Sound effects: freesound.org
Below is the complete original voive over text that proved too long upon recording:
Colourwall awoke fondled by doubts. The previous evening had begun in a karaoke bar with a group of Dutch tourists. Van der Hooeten, Femke, Gijs. Their incomprehensible names like magic words cast a nightingale spell. Colourwall doing his juvenile best to impress by inserting them into pauses of stardust crooner b-sides. How you tonight Meintje? Winking at one of the better-looking milk-weaned giantesses. Her giggle in reply egging him on. Only he must have said the words in the wrong order because when he sat down at their table the Dutch were gone, evaporated it seemed. Checked out of the fake motel they had given him. It was just one of the several mysteries, or lapses, he couldn’t entirely make sense of this morning.
He found he had conquered their pronunciation. “Sjaak, Roos,” he said clearly and robustly. But no one appeared from a desk drawer and the porcelain bust of Churchill smirked in mocking taciturn.
“Up the Dutch,” he thought reaching for his bathrobe. They weren’t important. It was that other thing disquieting the settled phlegm of his bosom. His lifetime rival, knowledge, was once again taunting him like a playground bully. He could feel it.
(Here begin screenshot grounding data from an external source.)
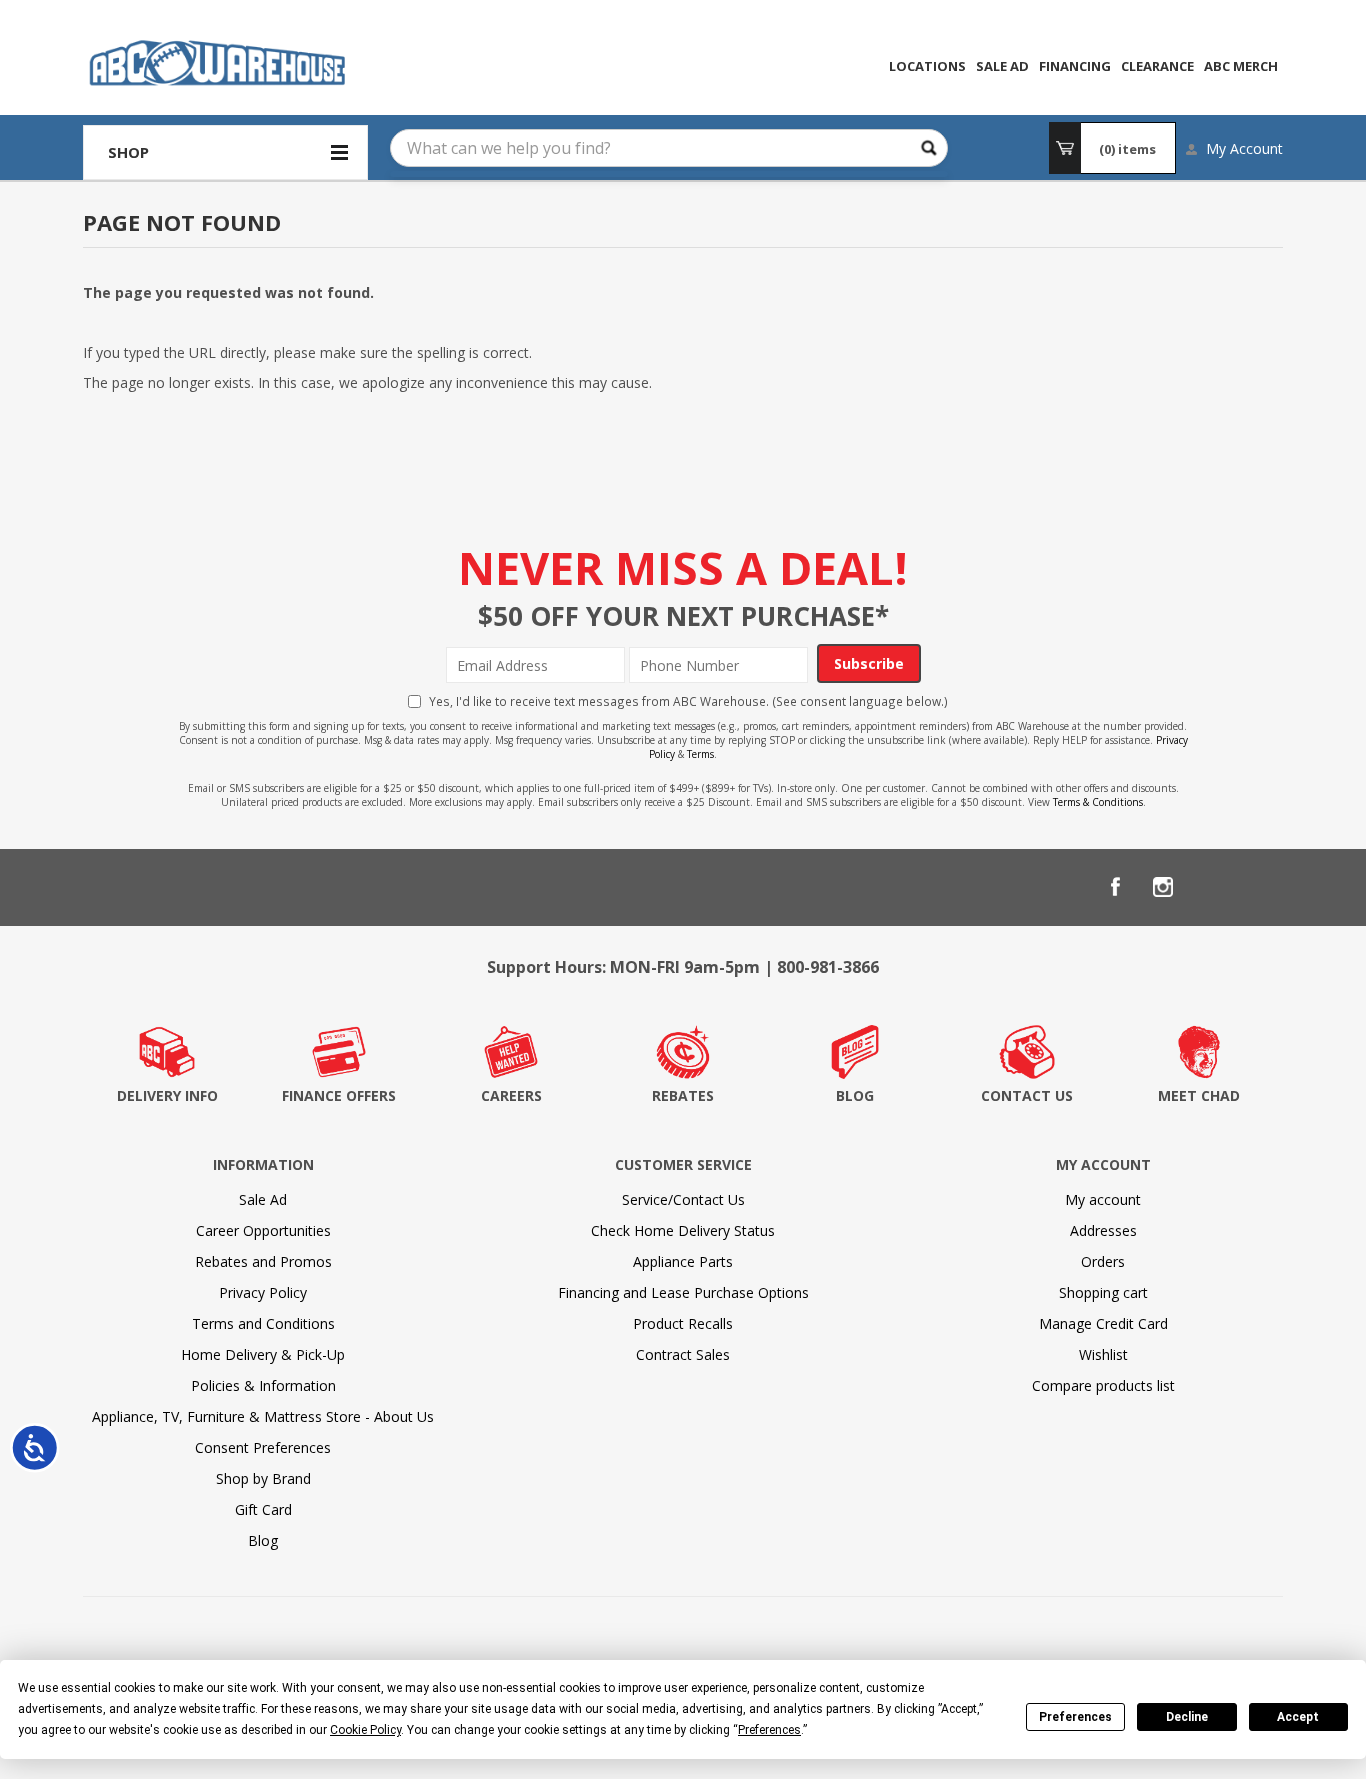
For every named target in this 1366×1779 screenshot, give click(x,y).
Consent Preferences (263, 1447)
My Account (1244, 148)
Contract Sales (683, 1354)
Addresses (1103, 1230)
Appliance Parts (683, 1261)
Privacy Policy (263, 1292)
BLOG (855, 1095)
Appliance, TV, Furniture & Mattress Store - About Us (263, 1416)
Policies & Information (263, 1385)
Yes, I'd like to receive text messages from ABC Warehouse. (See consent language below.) (688, 701)
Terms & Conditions (1098, 802)
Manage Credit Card (1103, 1323)
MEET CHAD (1199, 1095)
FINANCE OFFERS (339, 1095)
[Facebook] (1115, 887)
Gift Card (263, 1509)
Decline (1187, 1717)
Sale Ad (263, 1199)
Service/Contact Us (683, 1199)
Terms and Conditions (263, 1323)
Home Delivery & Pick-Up (263, 1354)
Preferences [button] (769, 1730)
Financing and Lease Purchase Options (683, 1292)
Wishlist (1103, 1354)
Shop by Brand (263, 1478)
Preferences (1075, 1717)
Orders (1103, 1261)
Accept (1298, 1717)
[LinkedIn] (1211, 887)
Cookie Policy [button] (365, 1730)
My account (1103, 1199)
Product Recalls (683, 1323)
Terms (700, 754)
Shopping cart (1103, 1292)
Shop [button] (128, 152)
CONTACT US (1027, 1095)
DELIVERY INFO (167, 1095)
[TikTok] (1259, 887)
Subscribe (869, 663)
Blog (263, 1540)
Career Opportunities (263, 1230)
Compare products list (1103, 1385)
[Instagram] (1163, 887)
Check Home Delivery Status (683, 1230)
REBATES (683, 1095)
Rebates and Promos (263, 1261)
Knowledge never would play fair. In 5th grade it had been fractions and the civil war. Knowledge spent way more time with the other kids from the richer families. Ricky Colourwall could never get his attention no matter what. Even when he snapped Mrs. Whittleton’s bra and the entire class guffawed, Knowledge just stayed focused on Timmy Buskin. Jerk.
And here he was once more with his back turned to Colourwall. “What the hell was I was I supposed to remember?” Colourwall thought, squinting at himself in the mirror. “Who gave me this hickey?” he grinned, “it’s still a little sore.” He enjoyed wavering attribution between the bar’s regular hussies Rachel and Kayla while making coffee. “Either would be wicked,” he thought – and wrong. The second taser zap clarified nothing.
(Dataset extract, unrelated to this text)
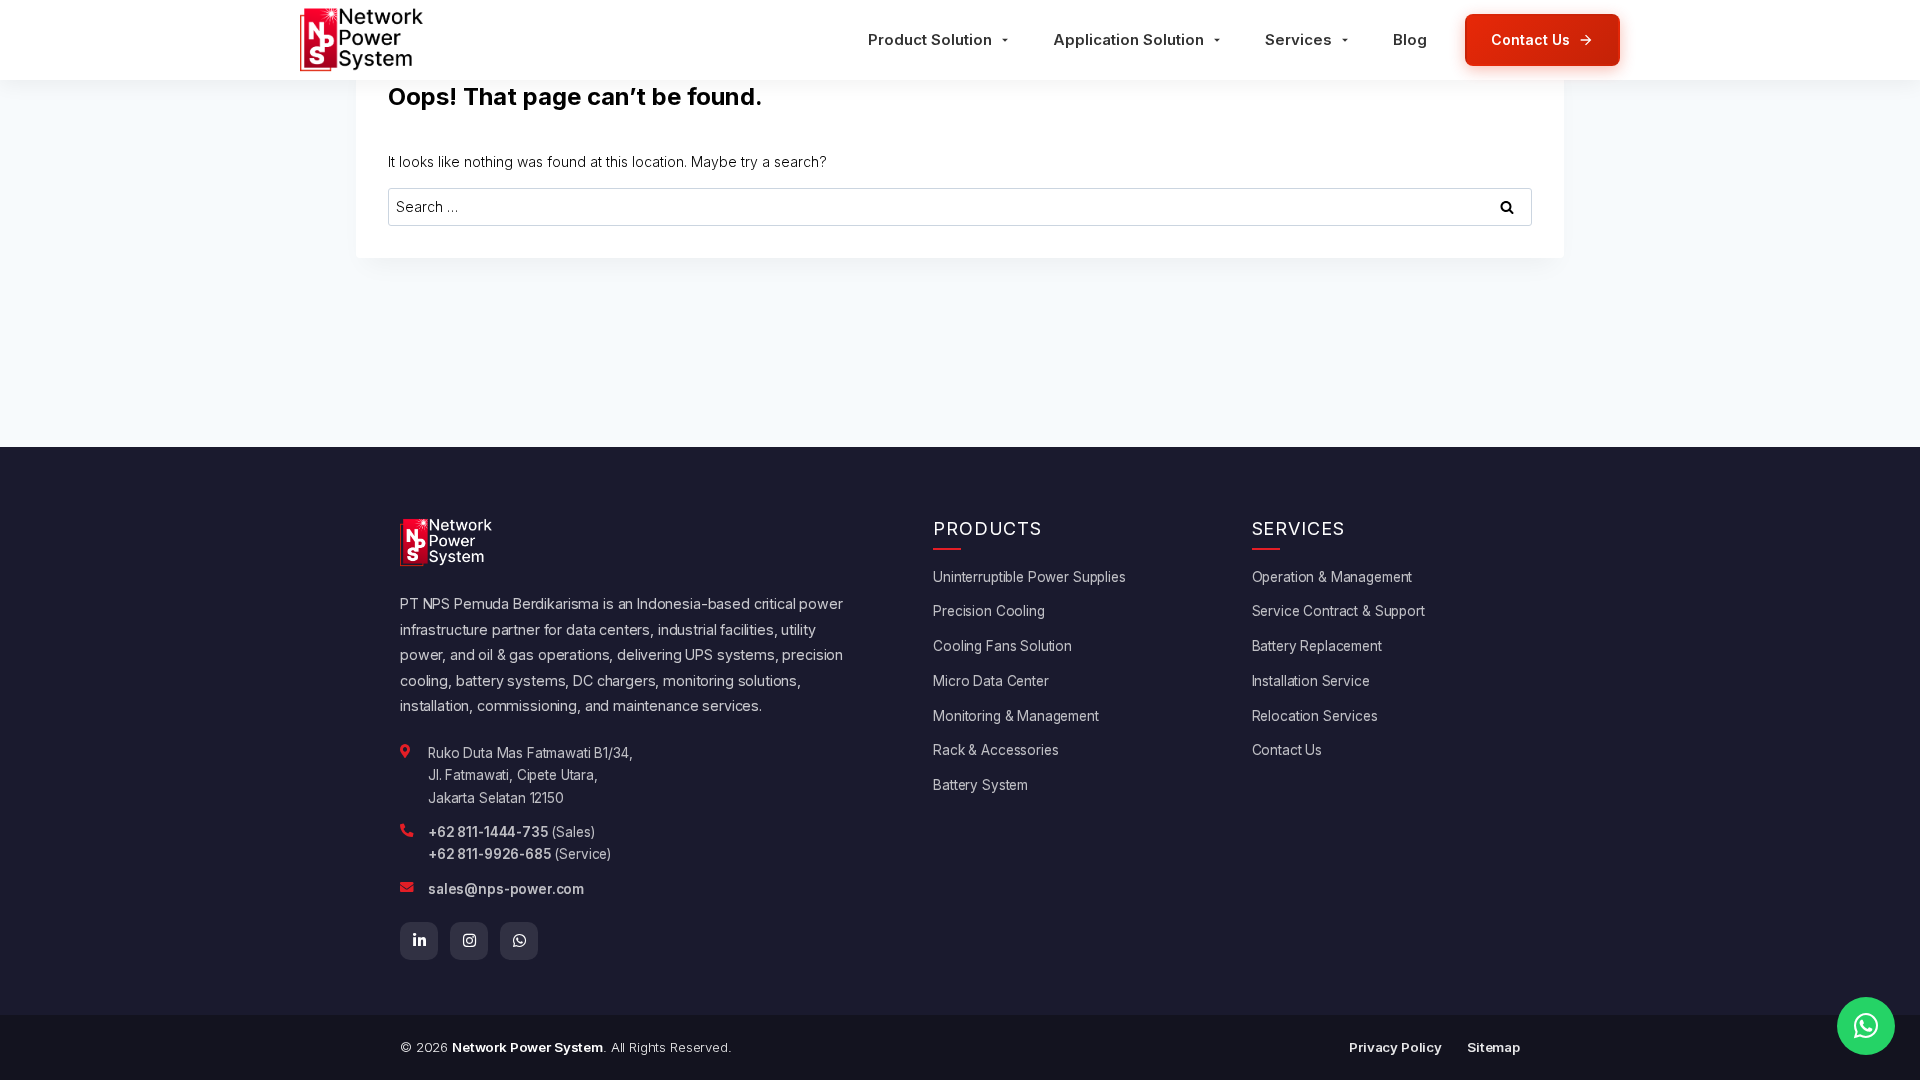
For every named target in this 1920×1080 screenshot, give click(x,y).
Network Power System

A secret-service smelling thug placed him on his rump came round front and handed him his coffee. “Who are you? How did you get in?” Colourwall asked perplexed. “Coffee?”
“I” the intruder began, “am here to check the vault for fissures.” Fissures. Colourwall felt certain he wasn’t sure he understood. Knowledge was definitely organizing a subterfuge. Colourwall shriveled upon himself and waited politely for it all to finish. Whatever it would be, however long it may last, he knew he was no match for it. The prudent thing was to capitulate immediately, as years of ineptitude had shown him. He answered with a nod of comprehension. “The vault’s all in order. Don’t worry.”
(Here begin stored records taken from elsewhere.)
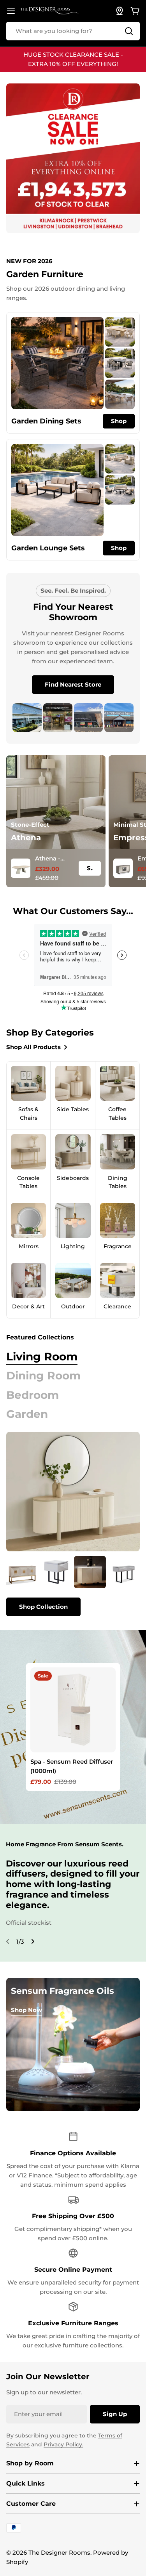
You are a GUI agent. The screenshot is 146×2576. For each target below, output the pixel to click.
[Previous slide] (7, 1941)
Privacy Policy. (63, 2444)
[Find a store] (119, 11)
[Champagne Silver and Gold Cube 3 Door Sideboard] (22, 1572)
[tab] (41, 1356)
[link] (120, 332)
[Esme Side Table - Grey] (56, 1572)
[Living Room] (73, 1491)
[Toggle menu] (11, 11)
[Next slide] (32, 1941)
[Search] (129, 31)
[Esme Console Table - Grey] (123, 1572)
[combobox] (73, 31)
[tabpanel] (73, 1586)
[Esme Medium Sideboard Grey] (90, 1572)
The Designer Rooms (59, 2552)
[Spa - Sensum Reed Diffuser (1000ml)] (73, 1710)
“Good,” toothed the thug, “that’s exactly what I wanted to hear.” Colourwall smiled back. “Because if anything should ever get out, leak, slip, escape – anything at all, even the slightest wisp of your charge from last evening – you’ll unfurl a brutal vector of inhospitality whose primary aim will not be your destruction, but you’ll get crushed before your spindly goblin legs can carry you to safety. As a side effect. Count on it. So hold your tongue, runt.”
“Ok”, Colourwall answered somewhat exasperated. The thug tasered him again and swirled out in a twist of fine cologne from his underworld petticoats. “Asshole” yelled Colourwall when he was sure the thug was long gone. He rubbed his throbbing neck and sat to thinking again and again some times muttering aloud, “What the hell am I supposed to remember to keep quiet about?”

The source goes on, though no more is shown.